Caloplaca tephromelae

Scientific classification
- Kingdom: Fungi
- Division: Ascomycota
- Class: Lecanoromycetes
- Order: Teloschistales
- Family: Teloschistaceae
- Genus: Caloplaca
- Species: C. tephromelae
- Binomial name: Caloplaca tephromelae Kantvilas, Suija & Motiej. (2021)

= Caloplaca tephromelae =

- Authority: Kantvilas, Suija & Motiej. (2021)

Species of lichen

Caloplaca tephromelae is a species of lichenicolous (lichen-dwelling) lichen in the family Teloschistaceae.

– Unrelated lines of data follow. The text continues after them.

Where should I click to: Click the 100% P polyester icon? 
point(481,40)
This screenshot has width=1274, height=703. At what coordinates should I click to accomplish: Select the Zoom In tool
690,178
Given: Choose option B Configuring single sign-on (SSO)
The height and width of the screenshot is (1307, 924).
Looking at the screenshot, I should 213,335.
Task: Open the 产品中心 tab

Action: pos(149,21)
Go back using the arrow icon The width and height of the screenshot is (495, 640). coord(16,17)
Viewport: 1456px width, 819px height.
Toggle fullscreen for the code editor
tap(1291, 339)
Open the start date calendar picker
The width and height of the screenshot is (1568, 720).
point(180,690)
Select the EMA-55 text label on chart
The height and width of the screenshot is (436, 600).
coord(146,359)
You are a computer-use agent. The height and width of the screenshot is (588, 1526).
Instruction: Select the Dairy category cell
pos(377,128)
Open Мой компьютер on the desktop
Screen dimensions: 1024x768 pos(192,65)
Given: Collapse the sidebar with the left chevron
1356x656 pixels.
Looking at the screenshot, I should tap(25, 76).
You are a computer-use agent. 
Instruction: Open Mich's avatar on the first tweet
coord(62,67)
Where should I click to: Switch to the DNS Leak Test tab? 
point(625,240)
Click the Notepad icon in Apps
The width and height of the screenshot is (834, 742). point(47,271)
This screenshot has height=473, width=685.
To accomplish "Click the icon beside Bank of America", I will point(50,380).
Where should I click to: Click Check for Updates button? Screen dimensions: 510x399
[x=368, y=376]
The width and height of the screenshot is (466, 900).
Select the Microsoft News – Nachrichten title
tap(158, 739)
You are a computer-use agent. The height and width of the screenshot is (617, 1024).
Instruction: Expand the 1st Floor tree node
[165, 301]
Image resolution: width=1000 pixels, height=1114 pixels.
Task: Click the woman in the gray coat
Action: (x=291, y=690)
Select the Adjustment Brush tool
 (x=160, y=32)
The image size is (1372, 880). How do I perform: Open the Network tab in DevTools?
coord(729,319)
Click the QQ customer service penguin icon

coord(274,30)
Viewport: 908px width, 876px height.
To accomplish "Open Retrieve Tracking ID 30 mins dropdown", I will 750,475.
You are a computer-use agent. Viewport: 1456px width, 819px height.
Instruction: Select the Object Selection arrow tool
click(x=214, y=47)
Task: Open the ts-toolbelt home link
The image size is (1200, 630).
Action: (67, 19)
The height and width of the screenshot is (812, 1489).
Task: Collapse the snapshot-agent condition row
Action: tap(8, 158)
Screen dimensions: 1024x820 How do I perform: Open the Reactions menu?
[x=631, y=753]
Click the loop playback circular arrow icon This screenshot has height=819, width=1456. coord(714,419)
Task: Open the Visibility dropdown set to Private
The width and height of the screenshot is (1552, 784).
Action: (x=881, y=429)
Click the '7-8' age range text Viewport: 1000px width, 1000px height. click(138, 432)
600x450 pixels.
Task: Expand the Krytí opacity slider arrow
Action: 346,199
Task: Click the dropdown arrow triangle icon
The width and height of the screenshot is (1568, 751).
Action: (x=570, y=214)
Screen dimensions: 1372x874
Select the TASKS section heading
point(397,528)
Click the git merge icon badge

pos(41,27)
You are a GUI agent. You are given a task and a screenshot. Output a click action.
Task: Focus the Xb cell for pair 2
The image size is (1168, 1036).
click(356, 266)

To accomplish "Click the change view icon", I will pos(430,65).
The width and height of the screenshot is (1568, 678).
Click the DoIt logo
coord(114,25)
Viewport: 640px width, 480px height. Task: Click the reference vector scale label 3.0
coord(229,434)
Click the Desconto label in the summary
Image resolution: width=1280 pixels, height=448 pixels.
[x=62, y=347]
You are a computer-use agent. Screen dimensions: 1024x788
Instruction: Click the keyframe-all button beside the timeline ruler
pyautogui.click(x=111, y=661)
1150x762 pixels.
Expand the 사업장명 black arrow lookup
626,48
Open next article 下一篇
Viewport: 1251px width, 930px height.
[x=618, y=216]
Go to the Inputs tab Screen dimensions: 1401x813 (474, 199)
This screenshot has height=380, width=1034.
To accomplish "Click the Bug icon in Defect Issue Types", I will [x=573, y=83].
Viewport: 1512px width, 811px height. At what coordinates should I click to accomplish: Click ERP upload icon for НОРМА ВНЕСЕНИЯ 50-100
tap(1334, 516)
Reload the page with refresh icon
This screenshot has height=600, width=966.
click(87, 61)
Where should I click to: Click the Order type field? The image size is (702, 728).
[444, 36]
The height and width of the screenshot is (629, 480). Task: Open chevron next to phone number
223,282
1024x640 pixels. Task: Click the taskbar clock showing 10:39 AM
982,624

Found in Australia, it was formally described as a new species in 2021 by Gintaras Kantvilas, Ave Suija, and Jurga Motiejūnaitė. The type specimen was collected from the northern rim of Callitris Gully (Wind Song Property, Tasmania); here it was found growing on the thallus of the lichen Tephromela atra, which itself was growing on dolerite outcrops. Caloplaca tephromelae is only known to occur at the type locality. It appears as whitish areolate sections, outlined by a dark band of , growing within the thallus of its host lichen. Another recorded host is Tephromela granularis. The specific epithet tephromelae refers to the genus of the host.